_WHAT THE TASK REQUIRES_
Among the entries that follow, the required portion opens with the line containing "You are a GUI agent. The screenshot is 491×2576." and closes with the line containing "Email (206, 1289)". Give that portion again exactly, and nothing else.

_WORKING DATA_
::::::

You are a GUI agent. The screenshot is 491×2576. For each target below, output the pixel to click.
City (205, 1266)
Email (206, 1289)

::::::

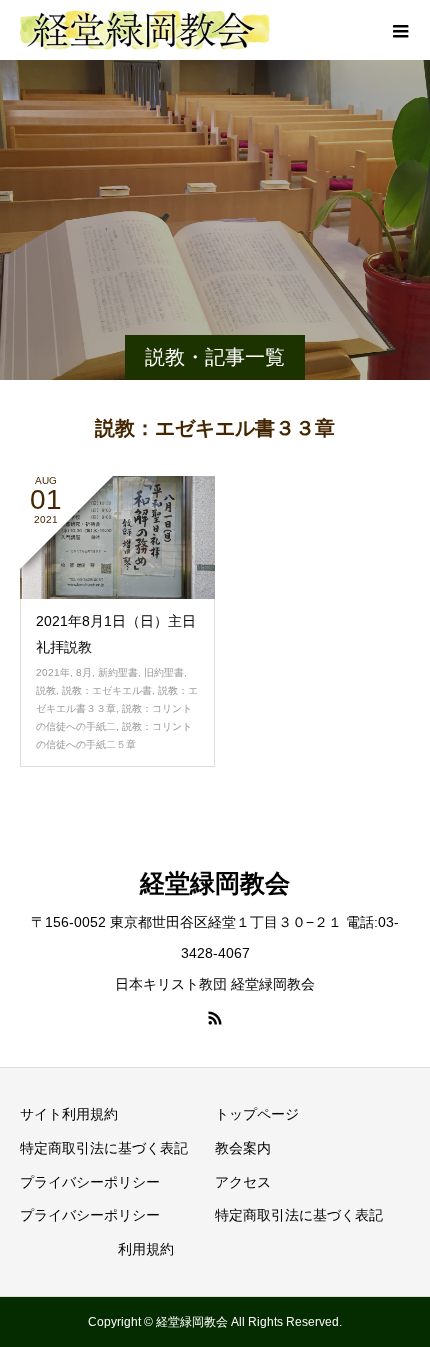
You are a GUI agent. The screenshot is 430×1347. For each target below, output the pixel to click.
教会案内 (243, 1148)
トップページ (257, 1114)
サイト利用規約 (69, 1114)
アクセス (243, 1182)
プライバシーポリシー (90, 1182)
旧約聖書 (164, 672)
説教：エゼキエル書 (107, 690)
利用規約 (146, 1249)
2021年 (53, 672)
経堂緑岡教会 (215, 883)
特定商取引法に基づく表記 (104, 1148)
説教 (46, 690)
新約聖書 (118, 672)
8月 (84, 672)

::::::

_THE ANSWER_
You are a GUI agent. The screenshot is 491×2576. For each target below, output the pixel to click.
City (205, 1266)
Email (206, 1289)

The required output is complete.